J’ai pris la décision d’élargir cet effort – en effet, il ne pouvait en être autrement dans un pays dont la population comprend plus de 10 millions de descendants syro-libanais.
Je tiens d’ailleurs à féliciter le commandant de la corvette Barroso, de la Marine brésilienne, qui a secouru plus de 200 réfugiés en provenance de la Libye, en les sauvant d’un bateau à la dérive dans les eaux de la Mer Méditerranée.
Le Brésil, respectueux des droits de l’homme, est une terre d’accueil. La population brésilienne est composée non seulement de peuples autochtones, mais aussi de nombreux immigrants. Des millions de frères africains sont venus ici sous la contrainte, à l’époque de la pratique ignoble de la traite des esclaves.

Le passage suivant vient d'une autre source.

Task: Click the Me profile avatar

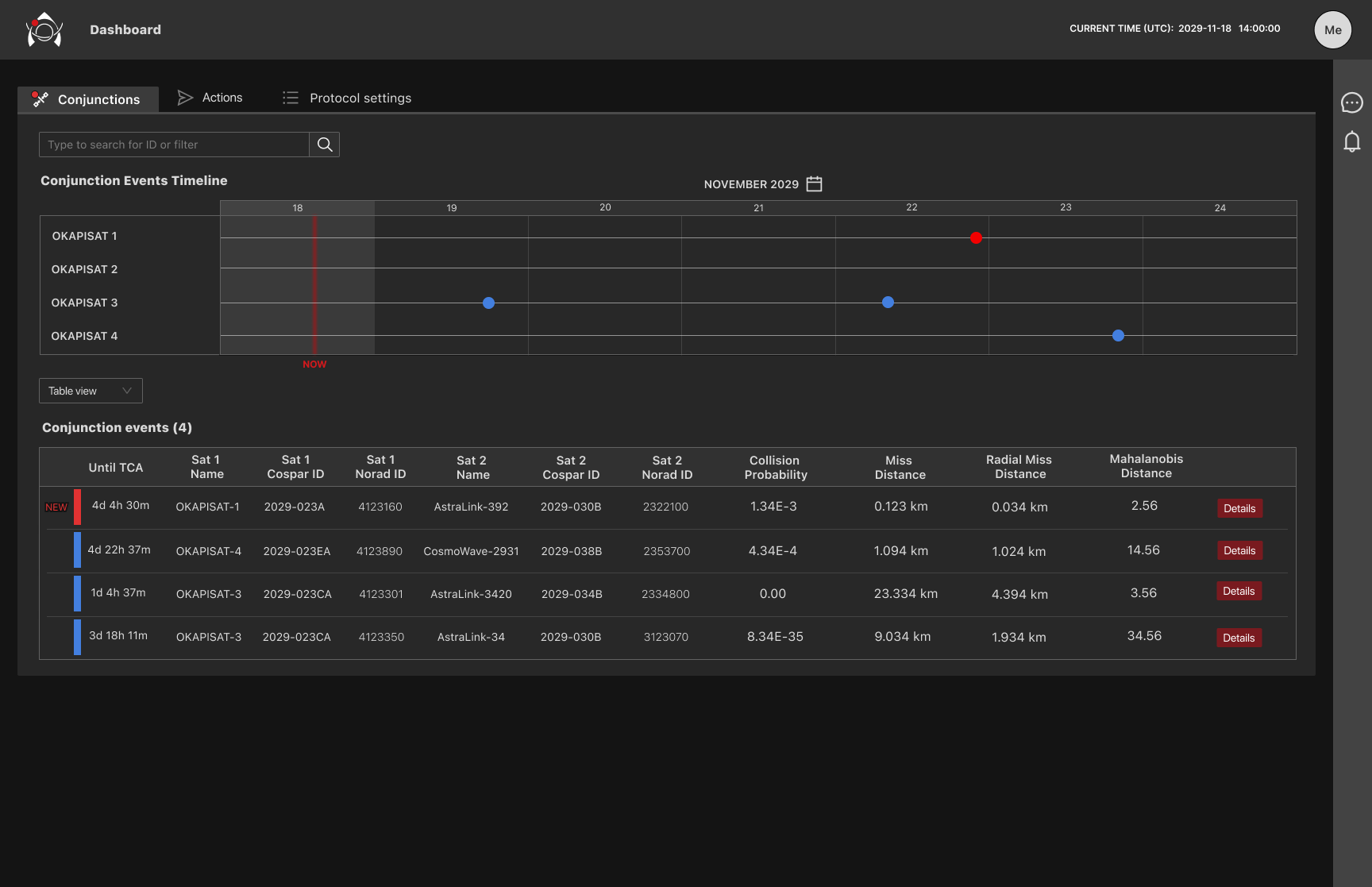Action: [x=1332, y=30]
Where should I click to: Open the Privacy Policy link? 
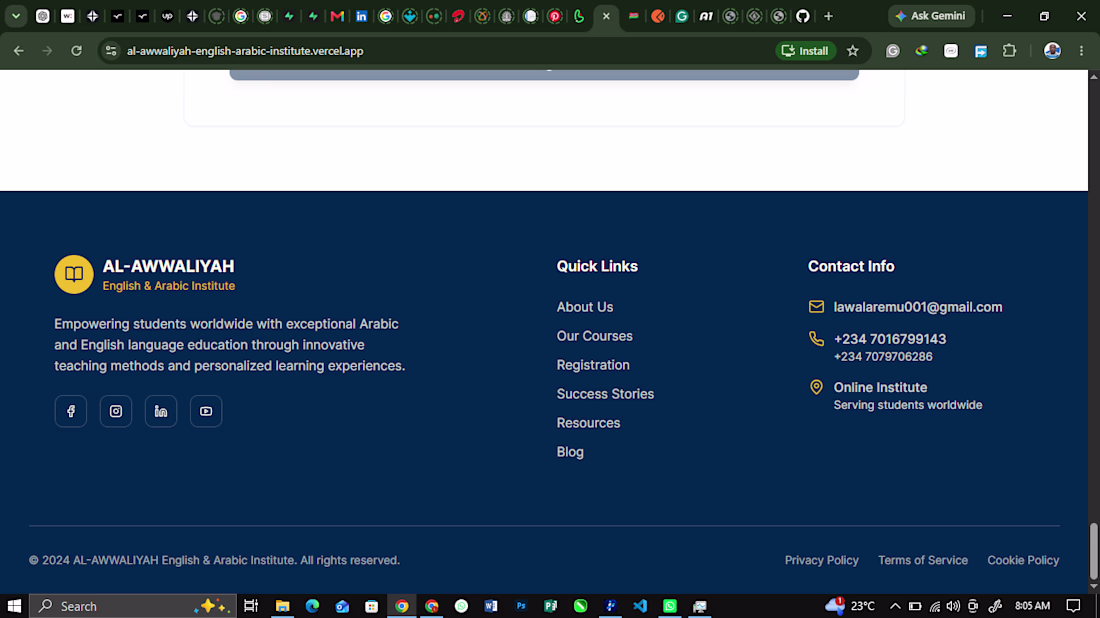click(821, 560)
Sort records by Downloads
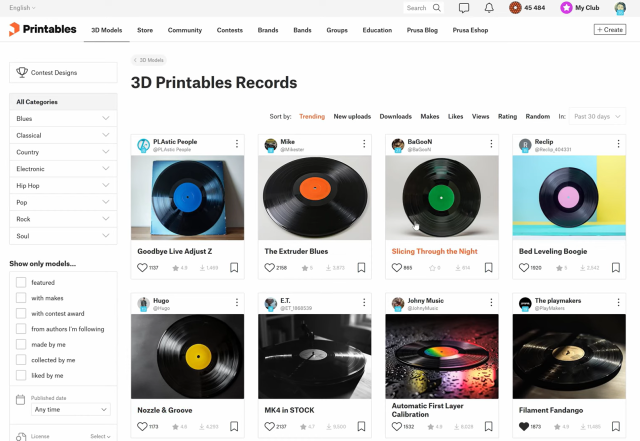This screenshot has height=441, width=640. (x=395, y=116)
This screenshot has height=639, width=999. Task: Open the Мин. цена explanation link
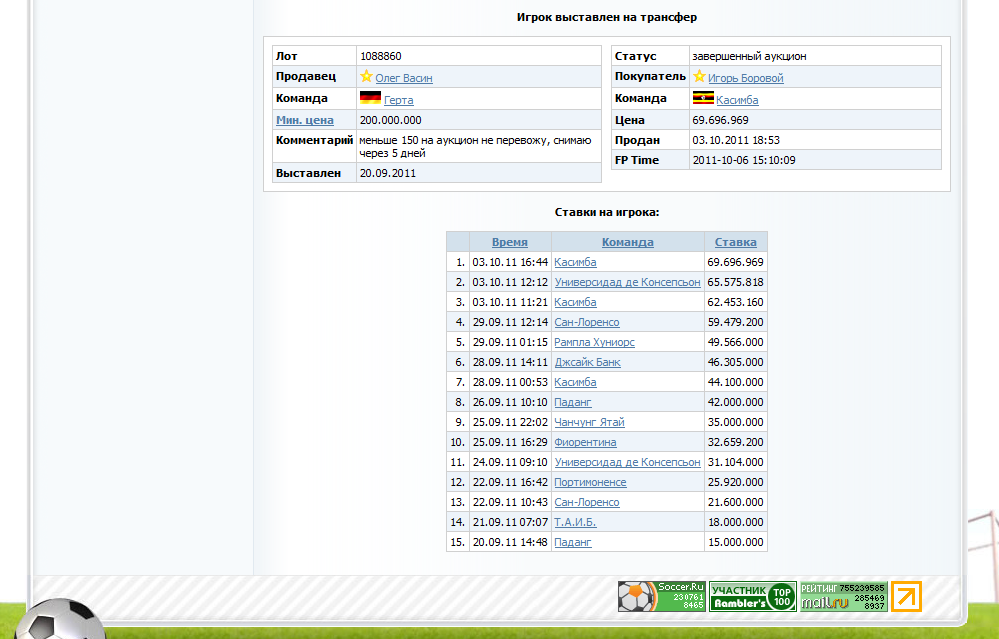(304, 120)
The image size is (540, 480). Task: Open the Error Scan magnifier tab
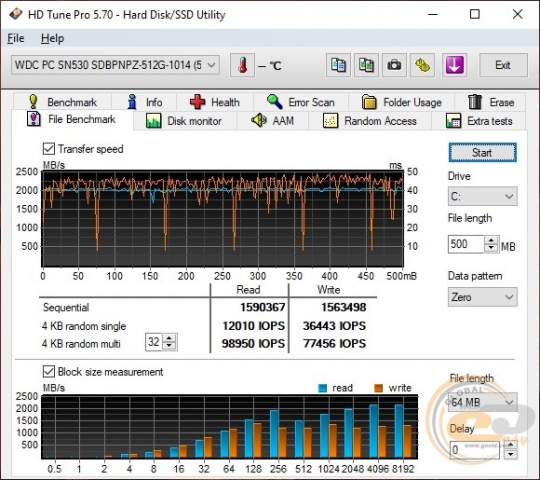[301, 102]

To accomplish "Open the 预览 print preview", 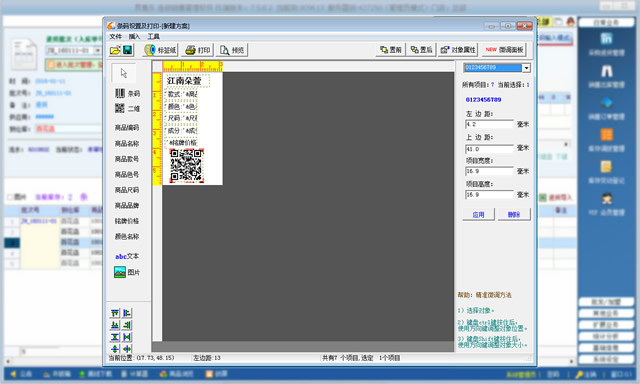I will (232, 50).
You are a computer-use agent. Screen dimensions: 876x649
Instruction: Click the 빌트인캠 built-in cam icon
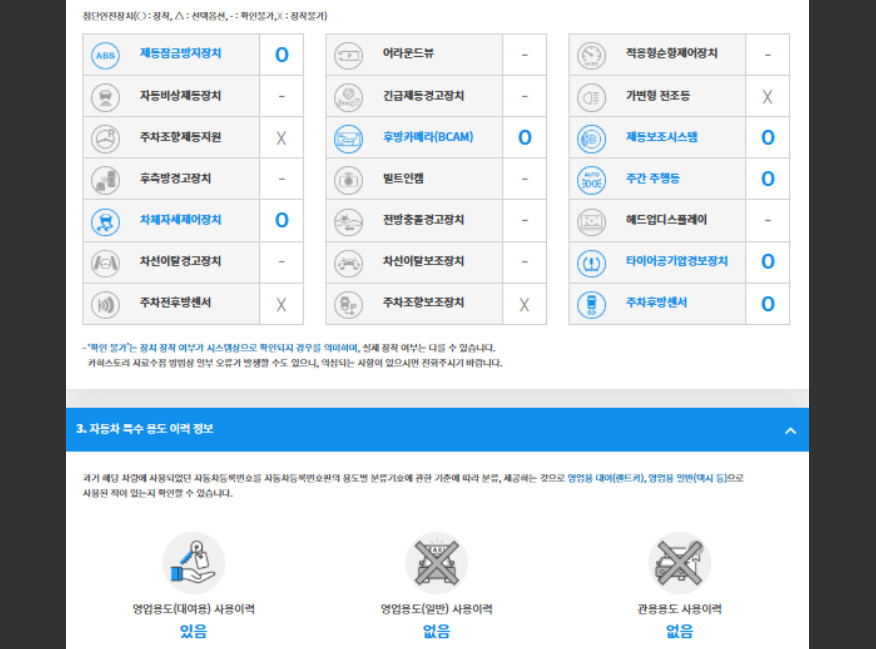pos(348,180)
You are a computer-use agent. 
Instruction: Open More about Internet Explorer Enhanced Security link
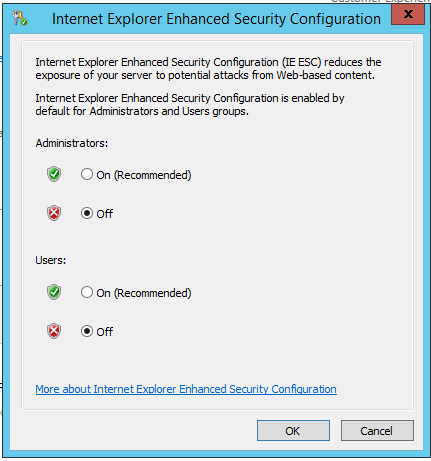tap(186, 389)
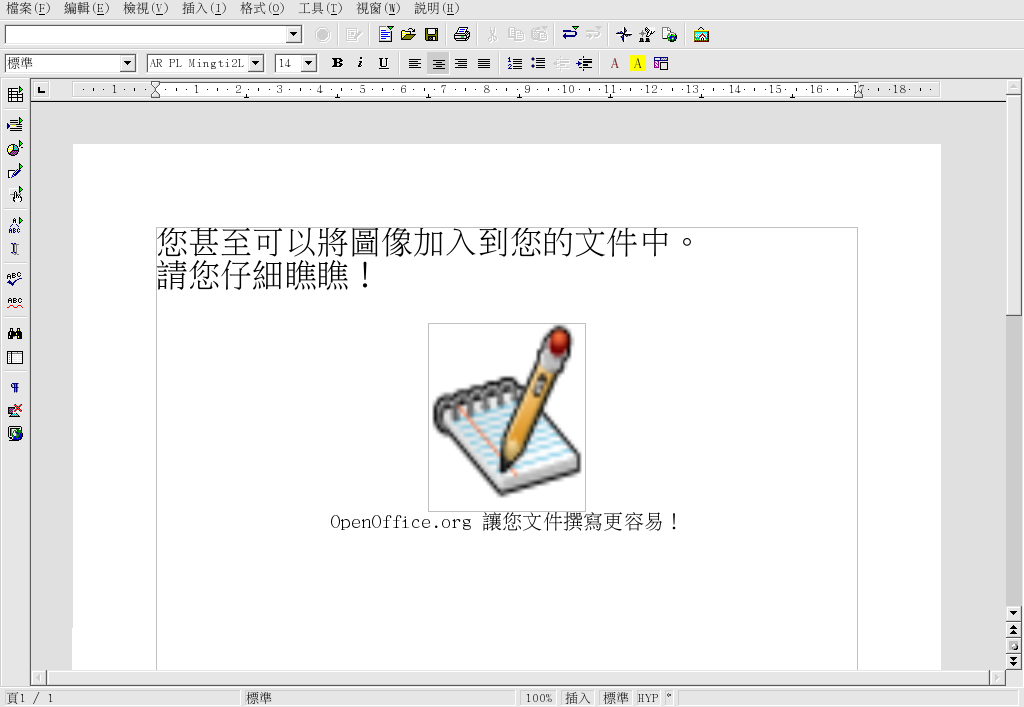Select the notepad and pencil image
This screenshot has height=707, width=1024.
click(506, 417)
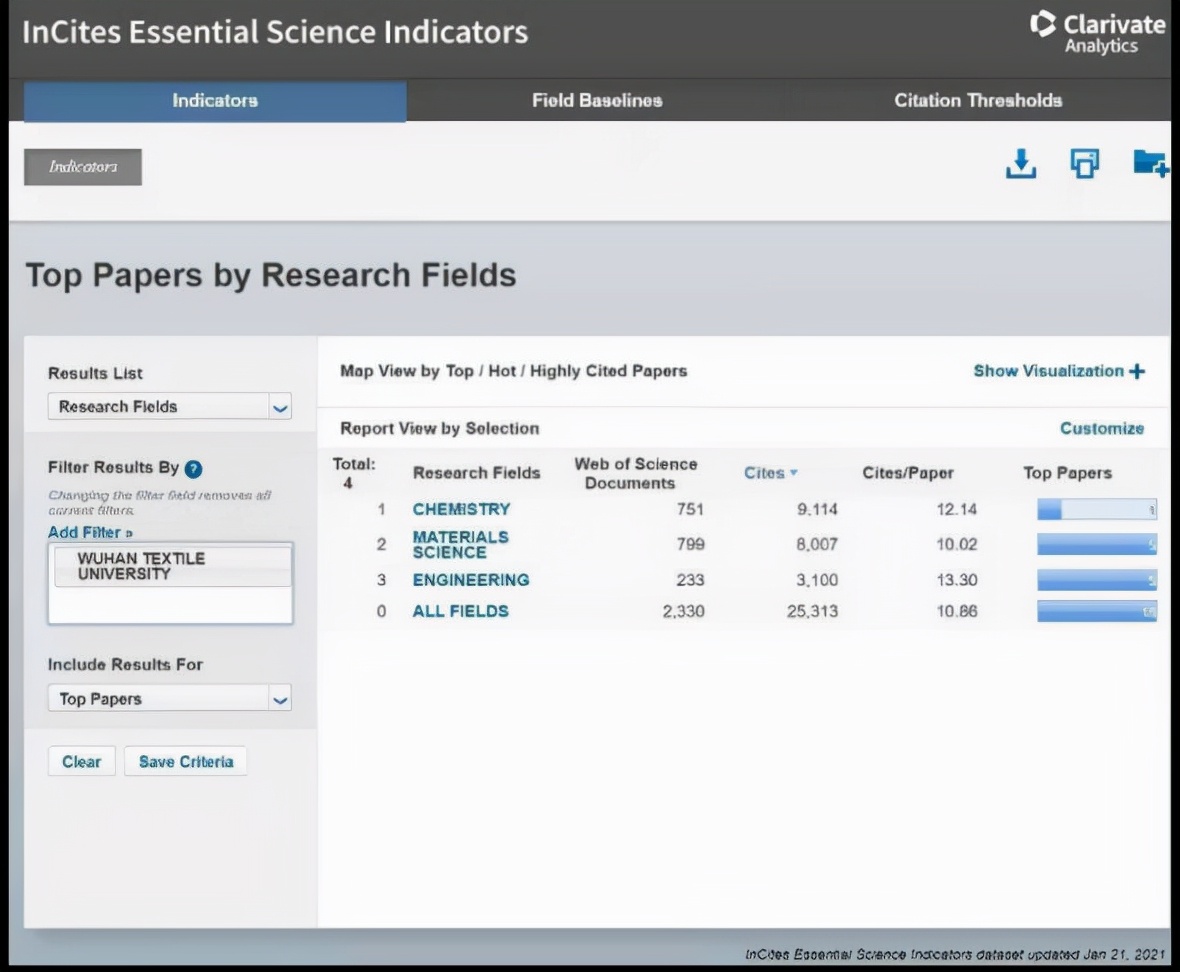The height and width of the screenshot is (972, 1180).
Task: Click the Filter Results By help icon
Action: (x=194, y=468)
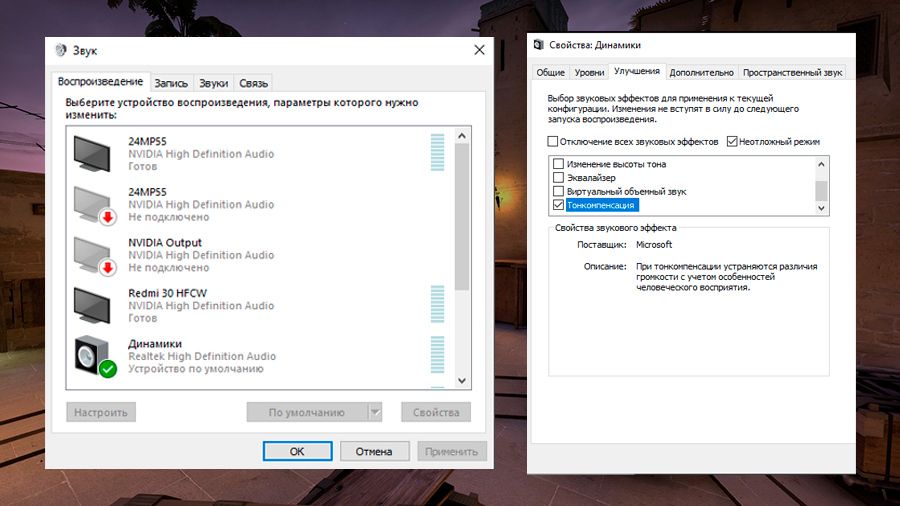Click the Redmi 30 HFCW monitor icon
900x506 pixels.
click(94, 305)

C’est la présence d’Indiens, d’Européens, d’Africains et d’Asiatiques qui a façonné la nation brésilienne.
Lorsque de grandes crises ont frappé l’Europe et l’Orient, les portes du Brésil étaient ouvertes à tous. Nous avons conscience de l’importance que revêtent ces contributions pour notre formation historique et culturelle. Nous sommes fiers d’être un peuple constitué par la diversité. Voilà pourquoi la tolérance et le respect des différences sont des traits caractéristiques de notre identité.
C’est dans cet esprit que nous recevons actuellement plus de 28 000 ressortissants haïtiens, ce que nous continuerons à faire de manière solidaire et légale. Dans le même temps, nous luttons contre les groupes criminels – ceux que l’on appelle les passeurs – qui, en Amérique latine, en Orient et en Europe, se livrent au trafic d’êtres humains, en profitant de la détresse de milliers de familles qui fuient la guerre et la pauvreté, en quête d’un avenir d’espoir.
Le Brésil, bien qu’il soit dans une période où il doit surmonter des difficultés, accueille les réfugiés à bras ouverts. Je réaffirme la volonté du gouvernement brésilien de recevoir ceux qui, expulsés de leur patrie, voudraient venir au Brésil, vivre, travailler et contribuer à la prospérité et à la paix. Nous voulons leur offrir cet espoir.